Helene-Schjerfbeck-Woman-at-the-easel-e1506377928162.jpeg

“So, what do you do?”

At the dinner party, or the plastic-name-tag-peppered business conference, or across the loaded first date table, we prefer neat answers: accountant, architect, teacher, engineer, MarComm Exec. (Wow with that last one, right?) Good if we can answer in one word, or two. Our brains have some sort of previous understanding of what these words mean, what those people do, who they should be.

The accountant is wearing a suit, or khakis. The architect is wearing hipster designer glasses, a sleek, sculptural haircut, or both. The teacher (female) is perky, nurturing, and organized. The engineer (male) is socially awkward and brainy. The MarComm Exec, bless her blown-out-hairdo-business-casual-heeled heart, will smile and deliver precisely the right handshake and greeting to instill confidence that she will circle back and send that followup email asap.

The artist makes us a little nervous. He lives in Brooklyn, or Portland, or P-town. He is slightly scruffy, crazy, and unreliable. He may drive a beat-up VW van and probably shouldn’t be trusted around small children, or large sums of money.

Of course, we all know these narrow troughs aren’t all that accurate or helpful, but they seem to make us comfortable. After all, we do a lot of unconscious judging at those dinner parties and conferences and first dates. Somewhere, invisibly, the snap judgement flashes: “Good, your answer confirms that you match my notions of acceptable or successful,” or “Yikes, your answer tells me that you are weird or unpredictable or beneath me, therefore I can judge you safely without discomfort.” Neat answers help us stay away from squirmy ambiguity.

I have always identified as having the heart of an artist. Dance, design, writing, music, theatre, and fashion are what light me up, and what I’m good at. But I am neither scruffy, nor disorganized, nor do I show up with a bunch of drama.

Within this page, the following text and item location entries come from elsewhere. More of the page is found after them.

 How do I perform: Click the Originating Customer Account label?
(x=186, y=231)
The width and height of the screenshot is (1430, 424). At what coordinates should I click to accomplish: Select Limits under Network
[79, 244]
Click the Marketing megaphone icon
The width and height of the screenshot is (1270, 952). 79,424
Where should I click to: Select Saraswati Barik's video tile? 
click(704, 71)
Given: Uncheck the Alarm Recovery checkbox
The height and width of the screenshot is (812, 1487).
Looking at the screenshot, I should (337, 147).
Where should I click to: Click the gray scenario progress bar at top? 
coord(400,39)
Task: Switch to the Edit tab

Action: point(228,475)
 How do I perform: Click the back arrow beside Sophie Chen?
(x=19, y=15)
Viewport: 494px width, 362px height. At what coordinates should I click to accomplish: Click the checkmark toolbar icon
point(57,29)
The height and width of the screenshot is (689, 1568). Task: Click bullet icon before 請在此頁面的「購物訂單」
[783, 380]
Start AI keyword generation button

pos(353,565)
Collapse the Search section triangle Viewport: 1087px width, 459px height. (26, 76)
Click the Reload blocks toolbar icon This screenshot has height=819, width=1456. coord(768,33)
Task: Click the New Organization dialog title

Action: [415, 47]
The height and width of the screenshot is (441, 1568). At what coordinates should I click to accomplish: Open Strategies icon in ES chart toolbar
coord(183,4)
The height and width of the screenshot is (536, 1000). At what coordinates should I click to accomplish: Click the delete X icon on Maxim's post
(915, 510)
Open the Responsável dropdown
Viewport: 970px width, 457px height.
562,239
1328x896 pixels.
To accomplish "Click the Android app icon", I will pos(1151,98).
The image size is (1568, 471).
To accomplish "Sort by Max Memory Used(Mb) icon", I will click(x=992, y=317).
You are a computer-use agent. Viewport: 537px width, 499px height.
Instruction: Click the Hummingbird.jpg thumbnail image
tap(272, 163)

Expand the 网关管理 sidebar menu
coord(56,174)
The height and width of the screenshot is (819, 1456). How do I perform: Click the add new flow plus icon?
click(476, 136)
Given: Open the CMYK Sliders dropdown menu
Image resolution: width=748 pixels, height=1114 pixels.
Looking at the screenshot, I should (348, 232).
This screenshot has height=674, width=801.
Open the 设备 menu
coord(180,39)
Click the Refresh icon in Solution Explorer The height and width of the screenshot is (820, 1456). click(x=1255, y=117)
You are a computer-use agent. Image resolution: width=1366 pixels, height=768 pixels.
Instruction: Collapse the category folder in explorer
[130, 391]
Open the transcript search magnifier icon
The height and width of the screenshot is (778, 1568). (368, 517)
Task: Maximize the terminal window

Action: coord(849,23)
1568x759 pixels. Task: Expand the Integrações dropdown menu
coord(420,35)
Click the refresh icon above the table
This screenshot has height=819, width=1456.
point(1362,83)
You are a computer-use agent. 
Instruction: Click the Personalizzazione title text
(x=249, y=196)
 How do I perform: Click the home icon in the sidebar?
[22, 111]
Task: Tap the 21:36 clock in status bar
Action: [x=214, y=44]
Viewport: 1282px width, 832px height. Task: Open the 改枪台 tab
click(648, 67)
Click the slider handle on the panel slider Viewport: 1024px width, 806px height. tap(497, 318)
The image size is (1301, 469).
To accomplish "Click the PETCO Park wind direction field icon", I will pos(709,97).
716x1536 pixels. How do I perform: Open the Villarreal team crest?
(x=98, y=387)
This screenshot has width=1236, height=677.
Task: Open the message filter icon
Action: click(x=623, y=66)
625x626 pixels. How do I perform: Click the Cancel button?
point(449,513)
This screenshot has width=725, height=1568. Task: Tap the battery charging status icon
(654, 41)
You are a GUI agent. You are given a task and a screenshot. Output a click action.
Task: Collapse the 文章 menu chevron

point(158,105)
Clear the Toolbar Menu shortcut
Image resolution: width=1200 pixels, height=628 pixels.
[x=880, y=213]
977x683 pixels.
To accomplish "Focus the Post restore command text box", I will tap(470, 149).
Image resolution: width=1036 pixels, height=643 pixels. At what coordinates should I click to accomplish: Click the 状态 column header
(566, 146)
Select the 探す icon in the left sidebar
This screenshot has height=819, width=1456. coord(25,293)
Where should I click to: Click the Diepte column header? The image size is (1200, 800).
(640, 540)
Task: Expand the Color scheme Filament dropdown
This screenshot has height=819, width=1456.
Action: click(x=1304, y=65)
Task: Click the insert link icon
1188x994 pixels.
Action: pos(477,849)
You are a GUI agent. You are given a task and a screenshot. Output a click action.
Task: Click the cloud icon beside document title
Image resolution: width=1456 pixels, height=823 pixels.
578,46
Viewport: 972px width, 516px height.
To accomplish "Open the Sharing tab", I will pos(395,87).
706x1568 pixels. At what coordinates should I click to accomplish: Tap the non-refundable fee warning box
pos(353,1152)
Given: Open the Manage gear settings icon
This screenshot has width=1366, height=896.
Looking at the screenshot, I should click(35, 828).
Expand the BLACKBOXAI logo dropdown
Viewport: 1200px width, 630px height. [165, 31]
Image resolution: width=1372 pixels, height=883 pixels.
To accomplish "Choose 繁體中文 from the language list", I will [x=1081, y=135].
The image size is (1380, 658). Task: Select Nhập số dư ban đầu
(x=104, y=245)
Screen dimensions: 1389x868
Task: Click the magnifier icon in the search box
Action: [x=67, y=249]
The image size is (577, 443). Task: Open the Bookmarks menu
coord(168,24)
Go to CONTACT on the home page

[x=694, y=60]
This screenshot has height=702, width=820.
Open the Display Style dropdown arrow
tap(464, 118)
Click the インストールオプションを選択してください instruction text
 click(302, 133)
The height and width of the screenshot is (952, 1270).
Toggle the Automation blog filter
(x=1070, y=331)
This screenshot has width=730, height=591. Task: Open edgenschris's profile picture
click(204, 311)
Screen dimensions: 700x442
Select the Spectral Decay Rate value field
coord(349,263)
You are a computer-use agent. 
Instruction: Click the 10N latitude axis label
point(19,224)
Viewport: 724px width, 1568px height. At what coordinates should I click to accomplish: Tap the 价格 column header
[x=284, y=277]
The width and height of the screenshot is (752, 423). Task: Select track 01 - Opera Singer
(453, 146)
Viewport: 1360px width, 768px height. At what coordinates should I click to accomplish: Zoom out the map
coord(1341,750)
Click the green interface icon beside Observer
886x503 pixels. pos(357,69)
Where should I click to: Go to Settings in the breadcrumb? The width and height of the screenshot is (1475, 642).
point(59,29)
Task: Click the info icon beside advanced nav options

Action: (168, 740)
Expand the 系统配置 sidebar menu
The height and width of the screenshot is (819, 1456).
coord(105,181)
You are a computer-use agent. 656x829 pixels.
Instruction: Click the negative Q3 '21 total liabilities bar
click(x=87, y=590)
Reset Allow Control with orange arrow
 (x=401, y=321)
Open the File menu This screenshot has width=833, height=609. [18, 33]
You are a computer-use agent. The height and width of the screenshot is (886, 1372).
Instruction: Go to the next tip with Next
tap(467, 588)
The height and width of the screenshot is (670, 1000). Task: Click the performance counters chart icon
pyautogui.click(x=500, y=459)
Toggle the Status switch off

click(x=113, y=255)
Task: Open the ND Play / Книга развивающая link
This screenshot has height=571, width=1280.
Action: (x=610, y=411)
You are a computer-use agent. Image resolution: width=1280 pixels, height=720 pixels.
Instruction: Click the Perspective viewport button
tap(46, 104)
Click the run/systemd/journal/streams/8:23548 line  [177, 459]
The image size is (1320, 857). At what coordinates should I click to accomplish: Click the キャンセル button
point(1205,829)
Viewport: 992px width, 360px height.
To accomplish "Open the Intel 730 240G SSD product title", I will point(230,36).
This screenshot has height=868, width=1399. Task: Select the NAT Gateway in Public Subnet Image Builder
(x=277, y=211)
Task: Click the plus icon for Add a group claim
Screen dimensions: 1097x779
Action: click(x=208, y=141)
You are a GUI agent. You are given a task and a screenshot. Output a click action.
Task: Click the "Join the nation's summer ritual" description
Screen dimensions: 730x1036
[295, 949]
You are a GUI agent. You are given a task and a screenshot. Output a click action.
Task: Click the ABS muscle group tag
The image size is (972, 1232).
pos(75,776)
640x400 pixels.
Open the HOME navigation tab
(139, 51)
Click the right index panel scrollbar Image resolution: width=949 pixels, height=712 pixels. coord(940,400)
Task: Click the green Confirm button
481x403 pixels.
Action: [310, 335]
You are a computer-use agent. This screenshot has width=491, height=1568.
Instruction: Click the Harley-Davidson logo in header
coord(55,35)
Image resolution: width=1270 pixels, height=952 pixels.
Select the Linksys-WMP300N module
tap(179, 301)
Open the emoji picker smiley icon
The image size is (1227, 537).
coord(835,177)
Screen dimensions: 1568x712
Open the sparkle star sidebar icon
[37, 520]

Who are the artists out there really?

I am liking Seth Godin’s definition of art. He writes about art as not merely the traditionally held sphere of fine arts, painting, performance, etc, but as deeply meaningful and authentic work that touches others. This is work that matters, and connects and moves people.

But why do it?

What is the point, really, of art? Does art for art’s sake truly carry value? Traditionally, art isn’t supposed to get us much money or recognition. Few people at the dinner party will be impressed if we make something beautiful and connective but utterly lacking in viable commercial or financial success. Brené Brown’s pithy phrase says it all: “Oh, cute, you go make your A-R-T, while I go do my J-O-B.” Of course, sometimes we figure out how to economize our art. That makes it a little more palatable. Sometimes that works, and sometimes it waters it down until it’s dreck. Then we could call it commerce, but not art.

Yesterday I was reminded of why we need art, commerce be damned.

I am taking tango lessons. My marvelous teacher Adam recommended some YouTube videos to watch. I perused. Then, about a week in, lying in bed in my PJs with the laptop propped up, something happened. It was the perfect storm of music (Cinema Paradiso by Estaban Morgado), exquisite dancing and connection between the partners, and the right vulnerable viewing moment for me. Even though the damn thing was filmed in Seoul, and I was lying in bed in Boston, something punched me right in the chest. I was so moved by what I was watching that tears started streaming down my face. I got it. I got the essence and beauty of this art form and this moment of perfect art, and it moved me so much that I couldn’t take my hand off of my heart or stop crying. There was no “point,” no monetary transaction, no concrete value delivered. It was just two dancers putting their art out into the world, and me, cracked open and moved by it. I wanted to tell everyone around me about this beautiful thing I had found.

I believe there is massive power in those moments where we are deeply moved by someone’s art. There is massive power in the deep connection with others, and in reverberating the deepest parts of ourselves. Those moments remind us of our humanity. We may not be able to always quantify them or explain them succinctly at the dinner party, but they are important.

It is as Merce Cunningham said: “Dance gives you nothing back… nothing but that single, fleeting moment when you feel alive.” Those moments give me the fuel to keep on creating.